Directive ▸ Reproduce word for word every line from the start of the rows below through the line that contains "Click the Volume", including that line.

Dataset extract ▸
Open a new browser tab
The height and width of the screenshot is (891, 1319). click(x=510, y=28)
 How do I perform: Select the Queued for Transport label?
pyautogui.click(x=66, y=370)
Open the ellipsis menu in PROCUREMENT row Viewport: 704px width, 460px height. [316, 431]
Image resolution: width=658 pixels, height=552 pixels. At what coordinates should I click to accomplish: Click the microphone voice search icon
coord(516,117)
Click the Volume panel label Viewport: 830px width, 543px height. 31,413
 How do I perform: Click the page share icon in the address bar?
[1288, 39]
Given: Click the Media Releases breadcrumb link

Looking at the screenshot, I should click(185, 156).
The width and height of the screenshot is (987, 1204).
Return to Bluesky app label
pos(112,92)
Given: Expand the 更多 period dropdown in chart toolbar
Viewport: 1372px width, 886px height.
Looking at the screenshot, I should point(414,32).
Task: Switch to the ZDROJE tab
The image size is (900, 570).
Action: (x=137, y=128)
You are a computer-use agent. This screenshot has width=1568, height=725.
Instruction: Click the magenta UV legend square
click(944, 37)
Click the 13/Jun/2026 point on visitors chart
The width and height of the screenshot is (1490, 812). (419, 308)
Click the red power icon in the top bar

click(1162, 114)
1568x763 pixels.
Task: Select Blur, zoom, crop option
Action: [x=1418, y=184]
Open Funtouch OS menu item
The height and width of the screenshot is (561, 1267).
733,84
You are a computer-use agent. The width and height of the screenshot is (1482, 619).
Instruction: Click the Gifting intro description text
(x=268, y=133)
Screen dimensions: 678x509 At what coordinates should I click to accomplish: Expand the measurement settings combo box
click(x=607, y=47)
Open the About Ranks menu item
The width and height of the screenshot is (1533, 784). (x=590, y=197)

Task result ▸
Open a new browser tab
The height and width of the screenshot is (891, 1319). click(x=510, y=28)
 How do I perform: Select the Queued for Transport label?
pyautogui.click(x=66, y=370)
Open the ellipsis menu in PROCUREMENT row Viewport: 704px width, 460px height. [316, 431]
Image resolution: width=658 pixels, height=552 pixels. At what coordinates should I click to accomplish: Click the microphone voice search icon
coord(516,117)
Click the Volume panel label Viewport: 830px width, 543px height. 31,413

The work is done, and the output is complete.